### STATED EXERCISE
Copy out every line of the rows below that contains the word "resolution", matching case exactly.

### MATERIAL SUPPLIED
-------------------------

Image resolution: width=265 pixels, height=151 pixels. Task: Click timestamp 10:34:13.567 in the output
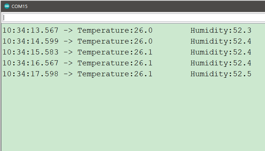tap(30, 30)

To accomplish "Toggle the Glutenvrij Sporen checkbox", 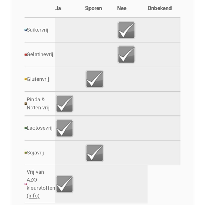I will 94,79.
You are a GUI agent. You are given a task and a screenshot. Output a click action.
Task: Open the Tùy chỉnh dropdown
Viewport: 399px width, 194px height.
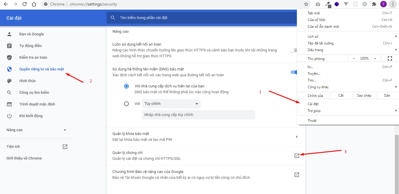point(171,104)
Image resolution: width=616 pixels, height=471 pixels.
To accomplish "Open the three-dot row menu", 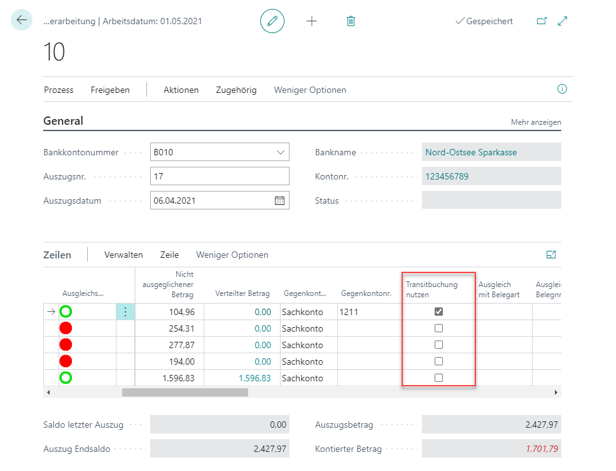I will [125, 312].

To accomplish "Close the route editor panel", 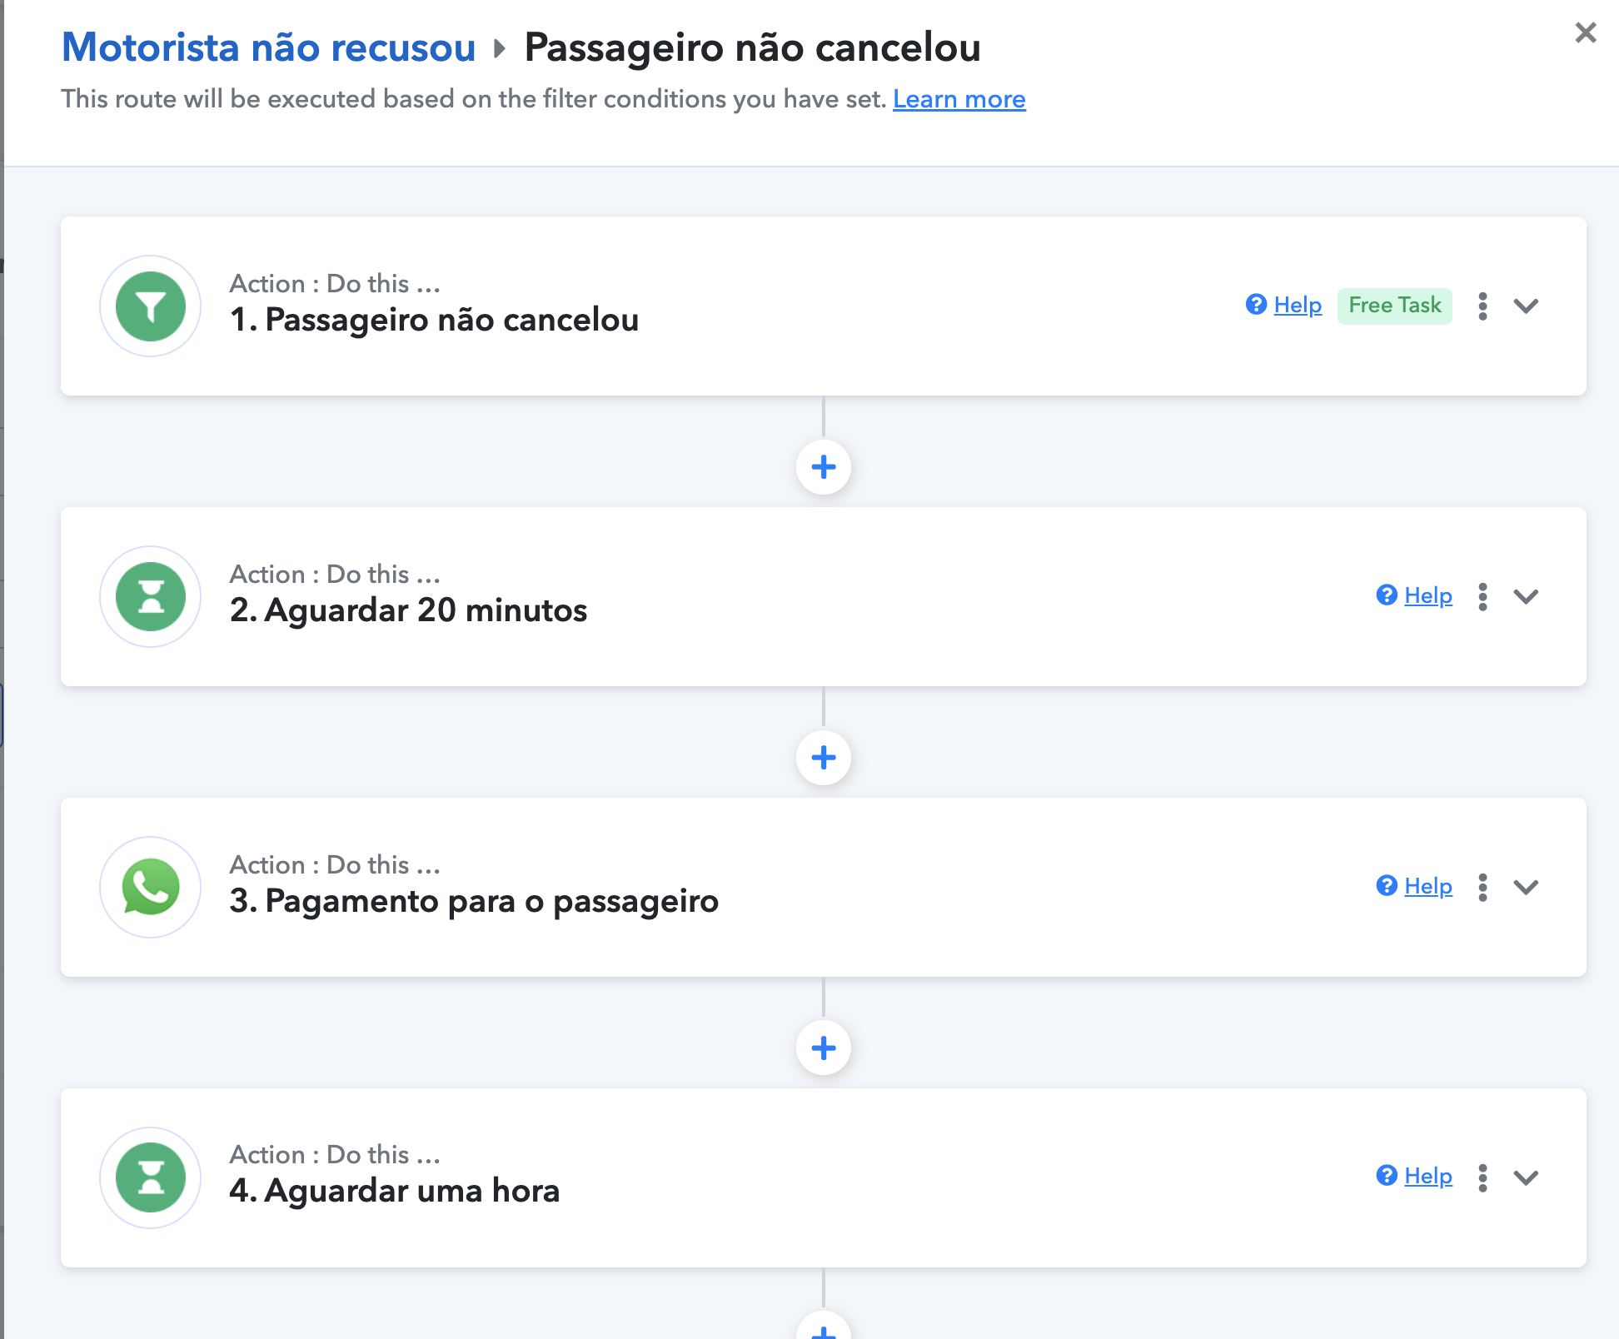I will 1586,32.
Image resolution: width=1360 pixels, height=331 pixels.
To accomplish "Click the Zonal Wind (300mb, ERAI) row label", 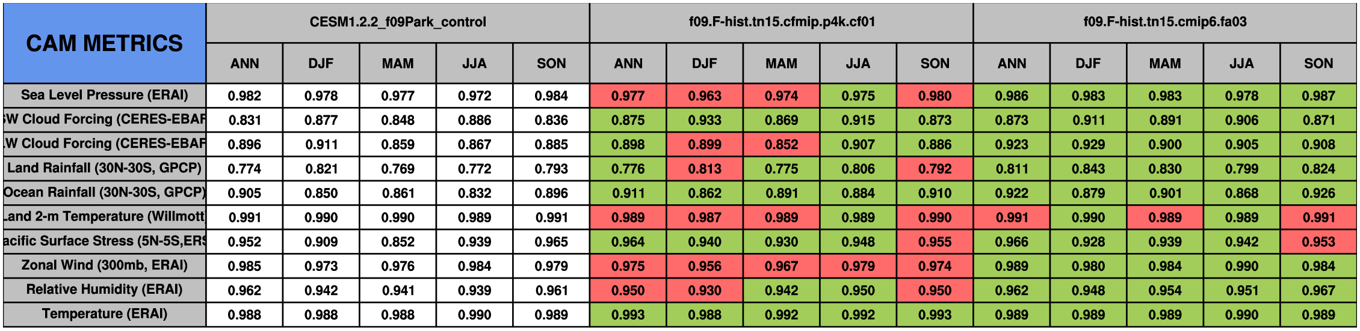I will coord(104,266).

-------------------------

### REPLY TO THE TASK
Image resolution: width=265 pixels, height=151 pixels. Task: Click timestamp 10:34:13.567 in the output
Image resolution: width=616 pixels, height=471 pixels.
Image resolution: width=1360 pixels, height=331 pixels.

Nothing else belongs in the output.